When I first started sitting, I had read the instruction “Hold your mind like a great iron wall against all incoming thoughts and feelings.” So that’s the way I sat for quite a few years, just holding everything out. After doing that practice for a long time, which was very difficult, I realized that I could actually just let everything come in and then transform it. Instead of the image of a great iron wall I visualized the ocean, which allows all the different streams to flow into it: thoughts, feelings, judgments, opinions, projections. I would let them become the “one taste.” It was the one taste of the ocean, the one taste of the dharma, the one taste of our true selves as we are without adding anything extra. In the practice of meditation, we use our nonjudgmental awareness to get in touch with our feelings and what’s going on in our bodies without adding our narratives or dramas to it. We just see what comes up.

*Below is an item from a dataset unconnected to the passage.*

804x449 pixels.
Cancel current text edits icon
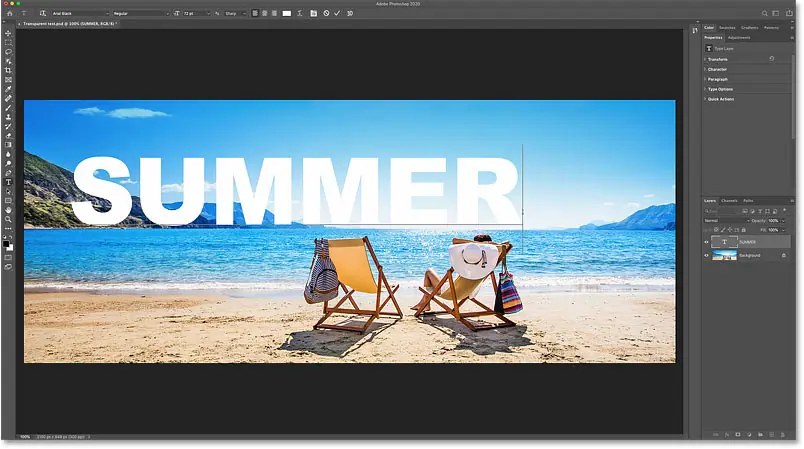[326, 13]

For me, letting everything come in meant confronting the suppressed narratives of my past. By most standards I’ve had a successful life. I’ve always been an overachiever. When I went through high school I got straight As and was a valedictorian. I was athletic, a champion swimmer. I went to college and graduated with honors and then got a Ph.D. in physics, studied with Nobel Laureates and other marvelous teachers, and so on. But through all this I had a gnawing underlying feeling that I wasn’t good enough. No matter what, I wasn’t quite adequate. Something wasn’t complete. Even after I studied for 23 years with Maezumi Roshi and completed all my training with him, I still had this feeling of inadequacy.

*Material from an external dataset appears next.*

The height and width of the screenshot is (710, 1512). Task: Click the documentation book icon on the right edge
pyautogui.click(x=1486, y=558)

Master Hakuin, the great 18th-century Japanese master, once said, “The most difficult part of our practice is dealing with our habit-ridden consciousness.” At first, I had no idea where this habit of not feeling good enough came from. But when I started to practice in the way that became the basis of what I now call the Great Heart Way, I would just stay with those feelings. It’s only a thought that I’m not adequate. What is the bodily feeling of this inadequacy? What’s actually going on inside me? It was a tightness, a sinking in the pit of my stomach. When I would meditate, I would stay present with that feeling rather than try to go to a place of calm and emptiness. I would just feel it, totally, and when I did this practice, images of my earlier feelings begin to arise. I had a very clear memory of being in religious school when I was a young boy, probably six or seven. I was raised in a Jewish family, and in my religious school they would tell these Bible stories and I would always find them very frightening. For example, the story of Moses coming down from Mount Sinai with the tablets and getting angry at everyone for worshipping the golden calf disturbed me, or when I read about Noah and the Ark, I worried about all the people that were drowned. As I sat in meditation with these memories, all those stories came up along with all my feelings around them. Then one became very vivid; it was the story of Abraham and Isaac.

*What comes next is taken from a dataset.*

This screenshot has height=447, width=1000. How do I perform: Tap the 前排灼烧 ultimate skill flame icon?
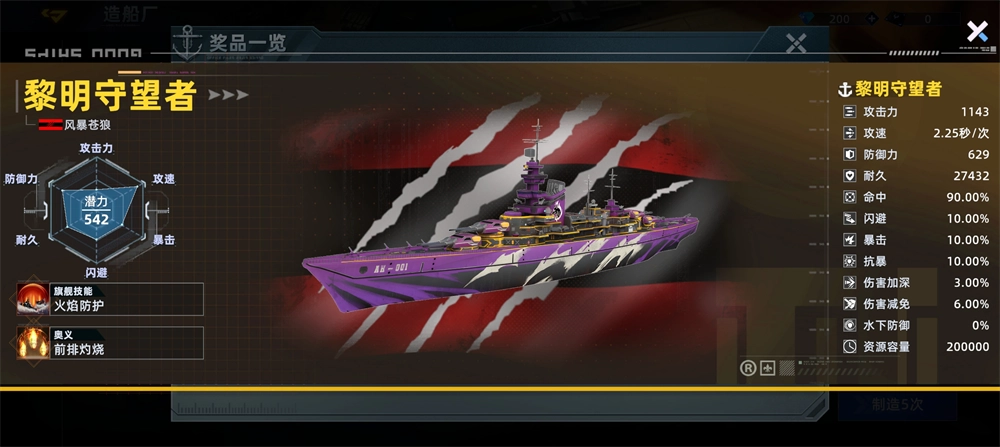33,343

In this story, Abraham was commanded by God to sacrifice his son Isaac. Abraham took Isaac into the mountains and put him on a stone, ready to sacrifice him to prove his own devotion to God. At the last minute, God intervened and gave Abraham a ram to sacrifice instead. I vividly remember hearing that story and thinking to myself, Even though Isaac was a good boy, look what almost happened to him! What will happen to somebody like me? I remember telling myself, You’d better be perfect, or you will be killed. That thought stayed in my unconscious mind, in my shadow memory, for my whole life. Through meditation I was able to access this and I was able to heal it.

Many people I’ve worked with have had similar experiences, events that happened earlier in their lives that they keep carrying with them. Yet if we learn to keep our mind quiet through meditation, to just stay present with our feelings, to connect with our heart, to let go of the story lines, and to directly feel all the unpleasant sensations associated with our emotional hurts, then the heart will open and we can approach each situation from a wider perspective. Meditation practice and the cultivation of heart-mind awareness give us the opportunity to respond to our emotions in a very nonviolent and compassionate way.